On comprend pourquoi Charles Dietz dès 1834 pensa à garnir les roues motrices de ses fardiers de « blocs de bois durs jointifs avec, entre eux et la jante, une épaisseur de feutre goudronnée » donnant ainsi une certaine élasticité. Plus tard, ce feutre fut remplacé par du liège ou du caoutchouc. Vers 1840, un Anglais pensa aussi munir les roues des fiacres de tubes de caoutchouc remplis d’air.

Mais ce ne fut qu’en 1888 qu’un vétérinaire écossais John Boyd Dunlop, installé à Belfast en Irlande, réussit à créer un « pneumatique » (c’est-à-dire « plein d’air ») utilisable. Il forma avec une feuille de latex un tube d’environ 50 mm de diamètre, il en entoura une jante de roue sur laquelle il le fixa par des rubans de toile collante. Un coureur cycliste William Hume eut connaissance de cette invention et voulut en équiper sa bicyclette : grâce à ses « pneus » il gagna en 1889 quatre épreuves contre des coureurs le battant habituellement. Un descendant de Huguenot français, Harvey du Cros, qui avait eu connaissance de cet exploit, racheta le brevet de J.-B. Dunlop et fonda la « Dunlop Rubber Company » qui, depuis, a produit des centaines de millions de pneumatiques.

En France, à Clermont-Ferrand, les frères Michelin dirigeaient une usine de caoutchouc où ils fabriquaient, outre des balles et des ballons, des bandages dits « boudins » pleins ou creux, depuis 1889… Un jour de 1891, se présenta à la porte de l’usine un vélocipédiste, nommé Grand-Pierre, dont un des pneus Dunlop était crevé.
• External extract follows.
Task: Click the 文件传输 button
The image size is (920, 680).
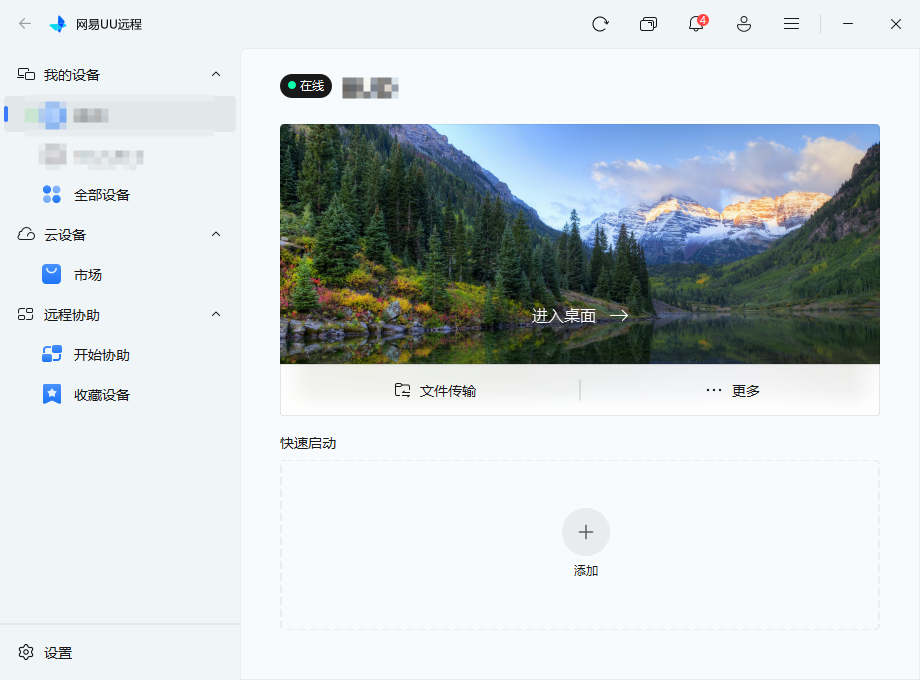Action: point(435,391)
Edouard Michelin chargea de la réparation son meilleur ouvrier, Duvet, qui, après 3 heures de travail réussit à l’effectuer. Michelin essaya la bicyclette de son client et déclara en revenant à son directeur technique : « Le pneumatique, c’est le bandage de l’avenir. Mais pas tel qu’il est. Il faut que le premier imbécile venu puisse le dé¬monter et le remonter en un quart d’heure par un moyen mécanique. Je ne veux pas de colle ! Oui, voilà ce qu’il faut que nous trouvions : le pneu démontable ! »

Celui-ci fut trouvé après de multiples essais et permit au cycliste Charles Terront de faire Paris-Brest-Paris en 71 h 30, en 1891. Le succès du pneu de bicyclette était assuré, restait à faire adopter le pneumatique par les automobilistes. Les frères Michelin y réussirent en participant à Paris-Bordeaux-Paris en 1895, à bord de la Peugeot spéciale l’Éclair.

Affiche publicitaire pour les pneus Michelin. Le slogan : « le Pneu Michelin boit l’obstacle » apparaît en 1895 et le dessinateur O’Galop crée le légendaire Bibendum qui disait en latin : « Nunc Bibendum est » (Maintenant il faut boire l’obstacle).